|Distance||66.80 kms||41.63 miles|
|Climbed||932 meters||3,058 feet|
|Ride time (hours)||5.67||-|
|Avg speed||11.8 kph||-|
|Distance||2,488.77 kms||1,546.59 miles|
|Climbed||18,654 meters||61,201 feet|
|Ride time (hours)||188.21||-|
Wednesday, November 22nd, 2017
I felll asleep at about 9pm last night, consequently I'm up well before dawn. I don't feel like waiting for 2 hours for the sun to get over the ridge to the east so I brave the cold to pack up and hit the road. My legs feel particularly strong for some reason this morning, the bike seems like it's gliding up the dirt-road hills to get back to the campground overlooking the lake. This is a good sign as I'm probably in for some climbing today to get over Montezuma Pass.
It takes some work to get over the pass, but the road is in pretty good shape so I don't have to deal with a slipping rear tire in spite of the steep grades. At the top it is windy and cold. I put my fleece on and make lunch at the rest area. A few people stop by to chat. A Japanese woman says I look too skinny to be able to ride that heavy bike.

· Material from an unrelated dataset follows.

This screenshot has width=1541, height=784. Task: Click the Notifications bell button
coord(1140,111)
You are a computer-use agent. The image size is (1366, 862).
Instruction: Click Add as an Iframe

I slip and slide my way down the other side. They've just graded it, leaving a soft surface that my wheels dig into too much. Pavement appears near the bottom and I fly for what's left of the descent. I run into two women on road bikes coming in the other direction. They stop to chat for a bit; one of them has done some touring, we exchange notes on Thailand. She's from the area and says there isn't much in the way of campgrounds nearby. I have a bad feeling abou this valley. It looks like fenced-up ranchland without much vegetation for cover.
I ride about twenty miles into the wind towards Bisbee. I'm keeping my eye open for possible places to camp but I'm not seeing much. The sun is getting low and it starts to get urgent; in the end the debris-strewn highway shoulder decides it for me: I get a double flat. I can't remember ever having both tires go flat at the same time. At any rate I don't have two clean tubes, I'll need to patch; I'm not in the mood to do it in the dark so I wheel the bike through a cattle gate and up a rocky road until I find a minimally hidden spot to set up camp. I have to clear a bunch of prickly bushes to get an area large enough to fit my tent. A pickup truck drives by me about 20 yards away but they don't see me. Pretty much a miserable spot, but such is the life of unplanned bicycle travel, some times it doesn't work out all that well. I leave the flats for tomorrow, make dinner in the tent, and call it an early night so I can get out of here before dawn.